What you have to do:
Copy each line containing the word "computer" from the records that follow, please.

Exercise inputs:
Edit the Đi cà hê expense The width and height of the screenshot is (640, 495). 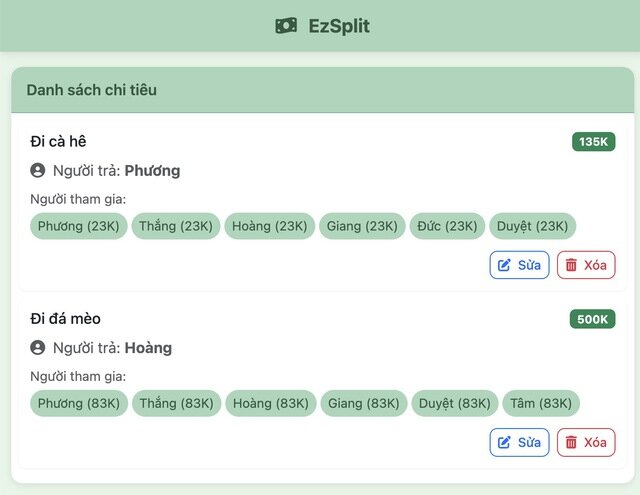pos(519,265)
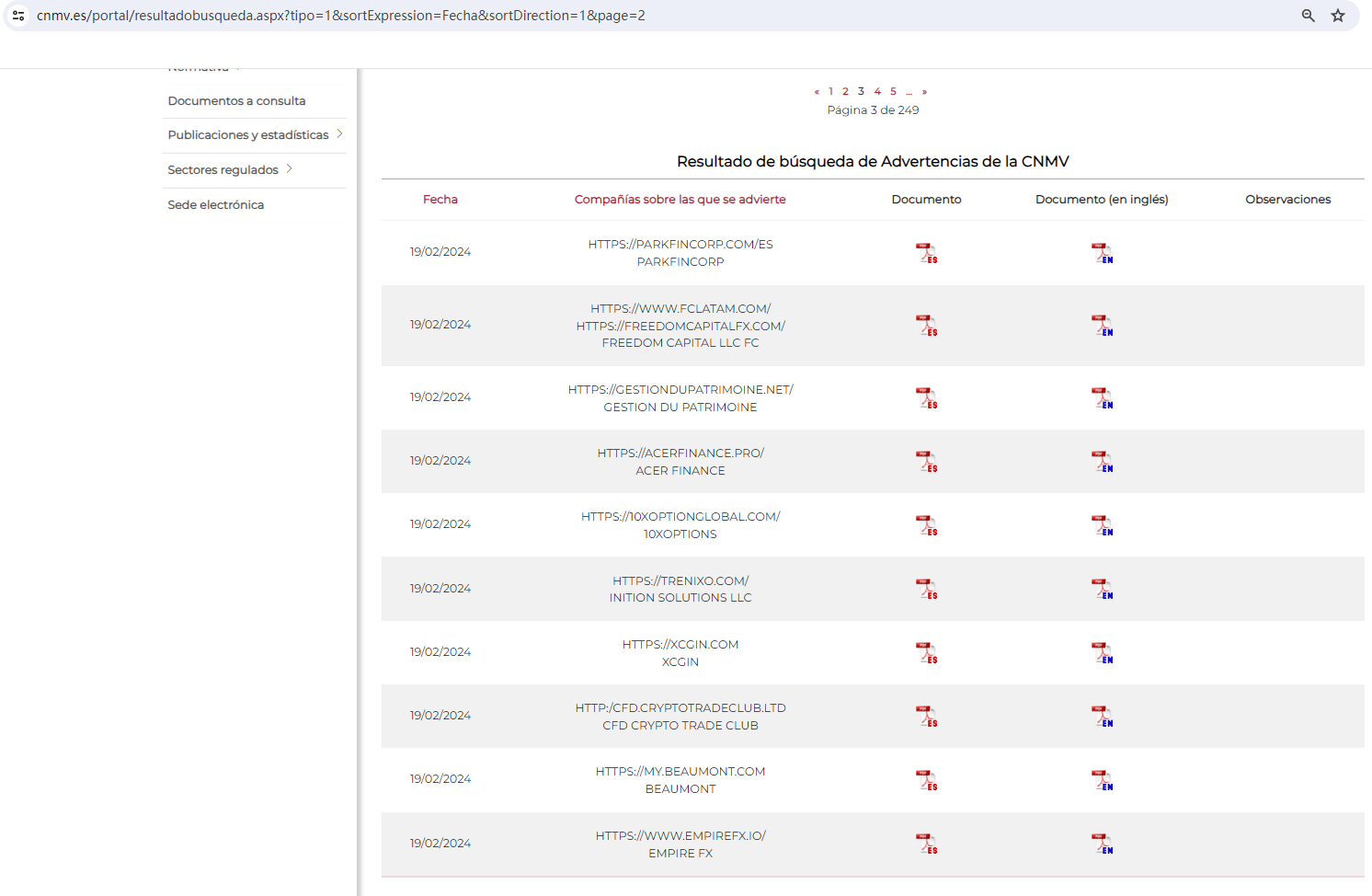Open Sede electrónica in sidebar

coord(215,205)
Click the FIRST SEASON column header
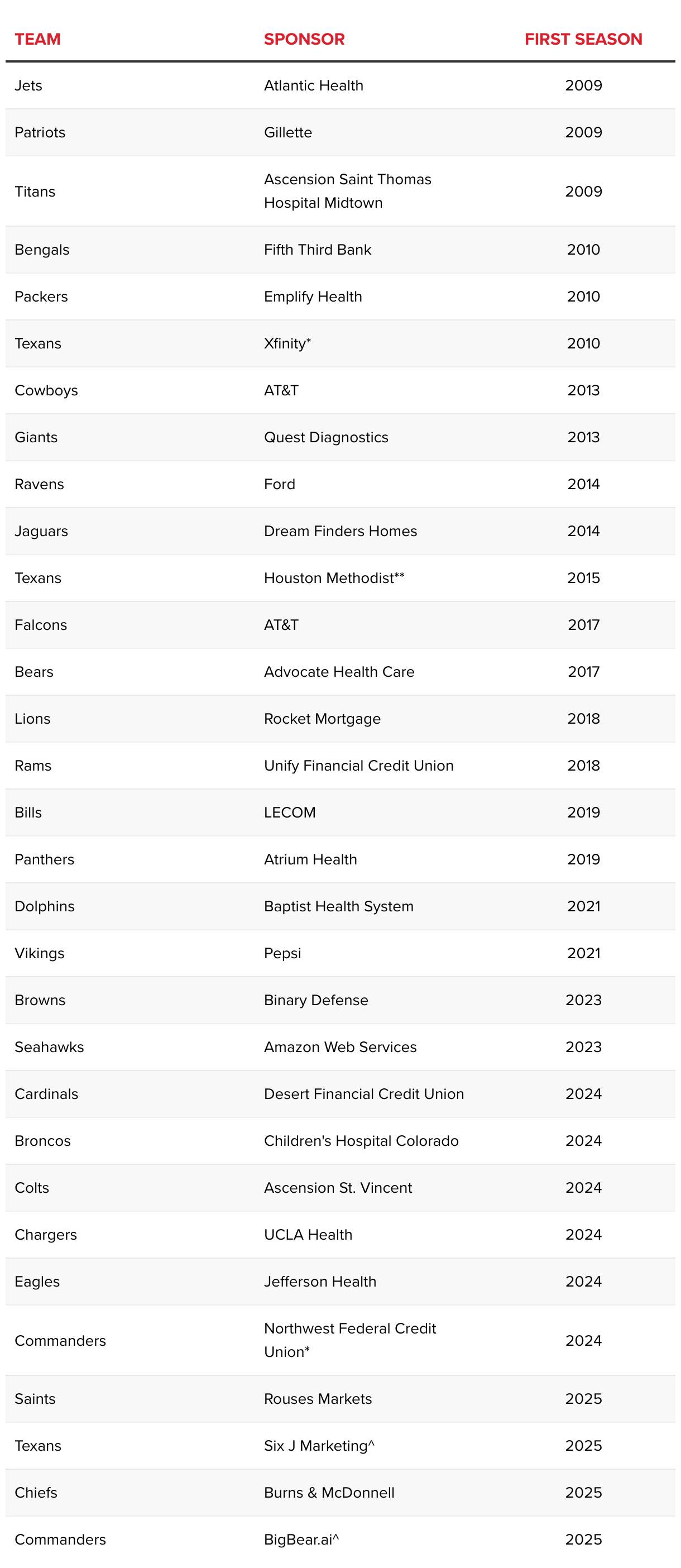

* * *

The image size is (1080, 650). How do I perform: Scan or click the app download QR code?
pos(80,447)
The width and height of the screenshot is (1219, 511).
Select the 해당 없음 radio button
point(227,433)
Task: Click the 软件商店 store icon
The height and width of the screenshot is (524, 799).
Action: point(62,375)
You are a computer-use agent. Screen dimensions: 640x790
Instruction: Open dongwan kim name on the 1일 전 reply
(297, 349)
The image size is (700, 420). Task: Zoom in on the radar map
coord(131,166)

---

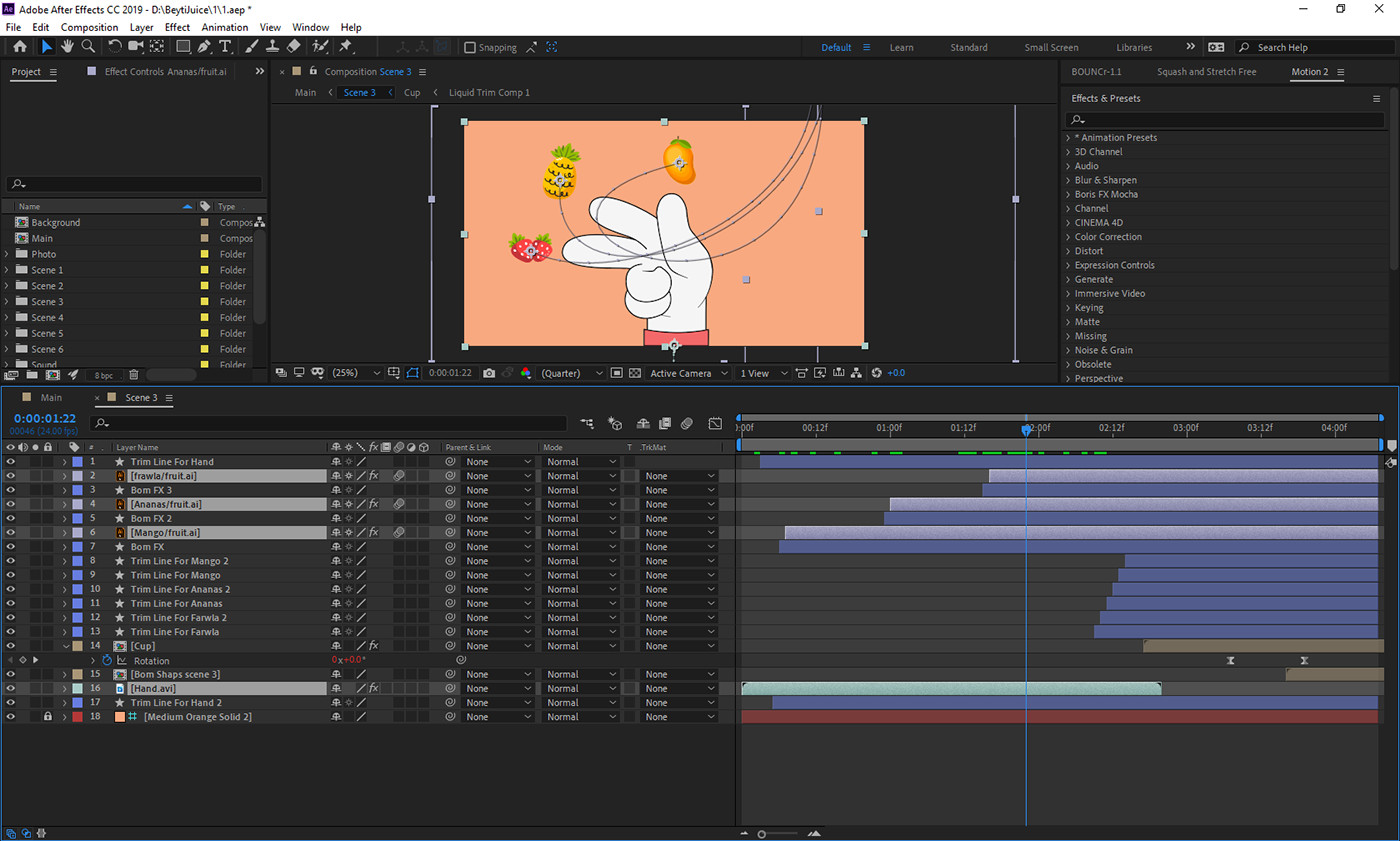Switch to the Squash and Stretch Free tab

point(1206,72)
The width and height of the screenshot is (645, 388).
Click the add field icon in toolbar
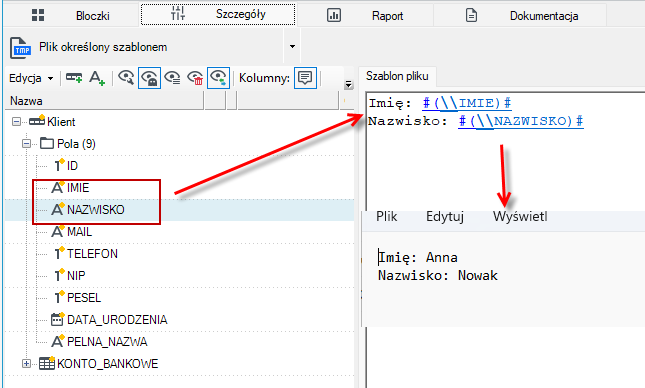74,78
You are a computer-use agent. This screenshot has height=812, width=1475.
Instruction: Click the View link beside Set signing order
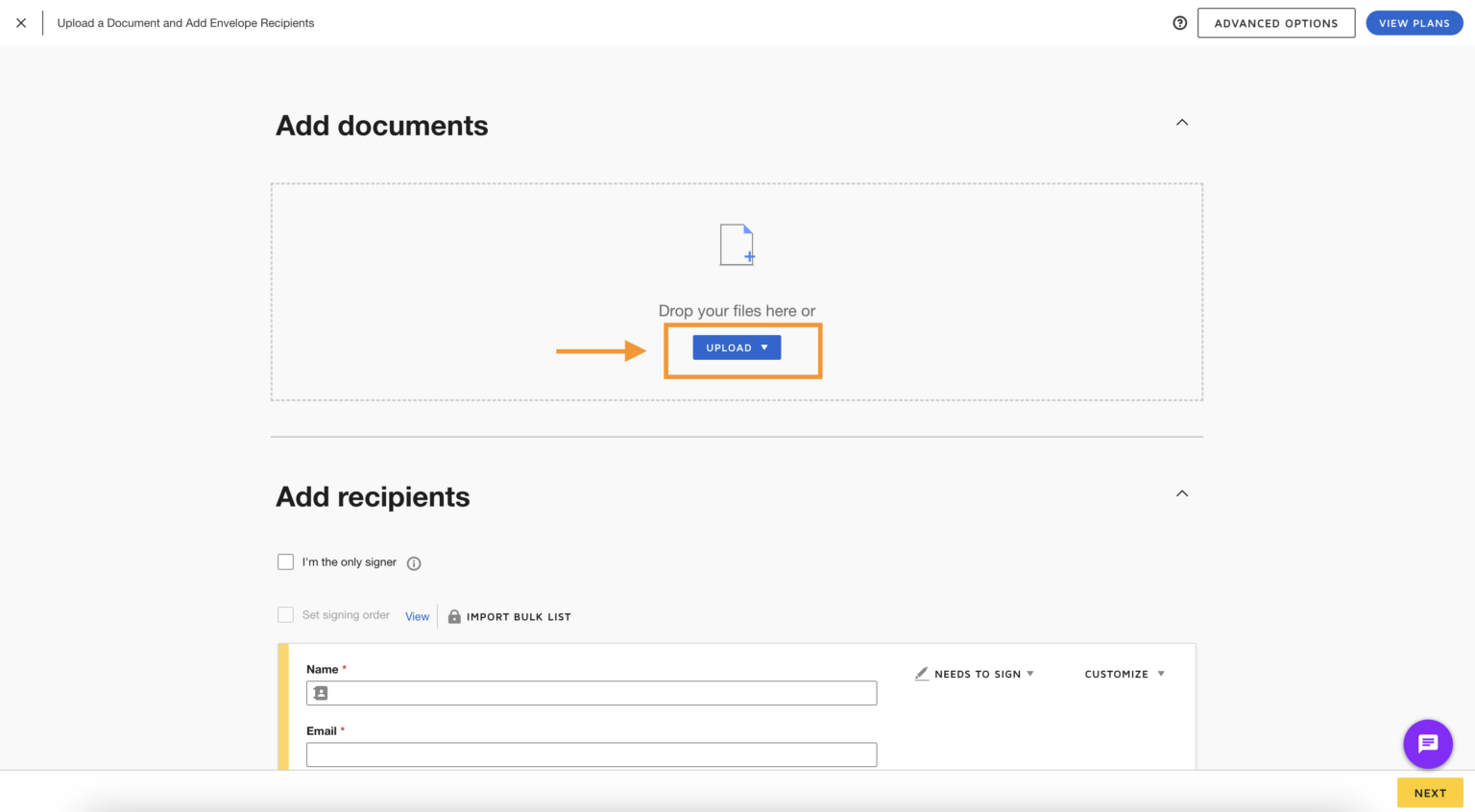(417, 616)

Problem solution:
You are a computer-use agent. Screen dimensions: 640x790
You are a computer-use agent. This screenshot has height=812, width=1475.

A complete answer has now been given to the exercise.